Shortpersonal
Andrew Mark Rossell
Born August 1960, to English parents in Newcastle, Australia. Son of an academic and passionate hunter with 'wanderlust' Family returned to the UK four years later, and it was there, in the pastoral setting of South England, that a wonder for all historical and natural was aroused. Experiences whilst visiting the great cathedrals of Canterbury and Salisbury were to resurface in gothic sculptural exhibitions of 1987.
1971 Emigration to New Zealand: Teenage years were spent painting and hunting in the braided river system of the Waitaki Valley. First studies at University were appropriately Zoology and Biology. Although the content of my work is, I would say, embedded in traditions of European art, the years in NZ with it's rich and wild landscape; exotic flora and fauna, became hugely influential and lead to my first biomorphic/ anthropomorphic works around 1986, followed by an extension of this Anthropomorphism, into a Gothic Biomorphic Surrealism the following years.

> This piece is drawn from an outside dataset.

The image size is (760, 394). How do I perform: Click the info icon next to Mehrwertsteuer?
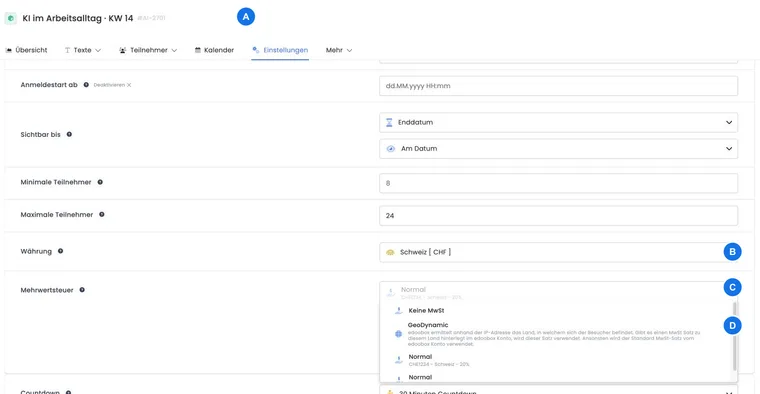82,290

1982-1987 Anatomy and 'Blood Eagles':The processes of casting, embedding, and dissecting, fascinated me during my years at University.Later I found my way to the Anatomy Museum of the University?s Medical School. These impressions were immediately transposed into Bronze works of 'Blood Eagles' and tortured dissected human forms, unfortunately now lost. Some of these influences found expression in the work Bird Bath 2003 with its flayed flesh and sinews.
1990's Philosophy. Influenced first by Buddhist Philosophies, and later by Rudolf Steiner, the Austrian scientist and philosopher, from 1993 to the beginning of 2003 making works of art was for me hugely problematic; there were no gallery or public exhibitions from mid1993 to mid 2000. It was not until 2003, after 2 years studying and working in the UK, that works such as Schmetterling and other new morphic works were created.
December 2003: move to Austria.
December 2005: Saw the completion of large shrouds in fiberglass mat,dealing with the threshold of death.
2005-2006: "Black Slabs" of Polyester. Rectangular plates of smoky resin with body casts of hands, faces, and fingers that are sometimes extended and branched like roots or twigs. These mysterious works reveal the process of search and experiment. Death-like,the faces peer out of the smoky watery worlds that they inhabit.
2006-2009: The theme of death has been a recurrent one, but lead through the impetus of two shows about evolution to a development of Morphic works similar to early Biomorphic works of 1986, but dealing with perception and placement as central aspects.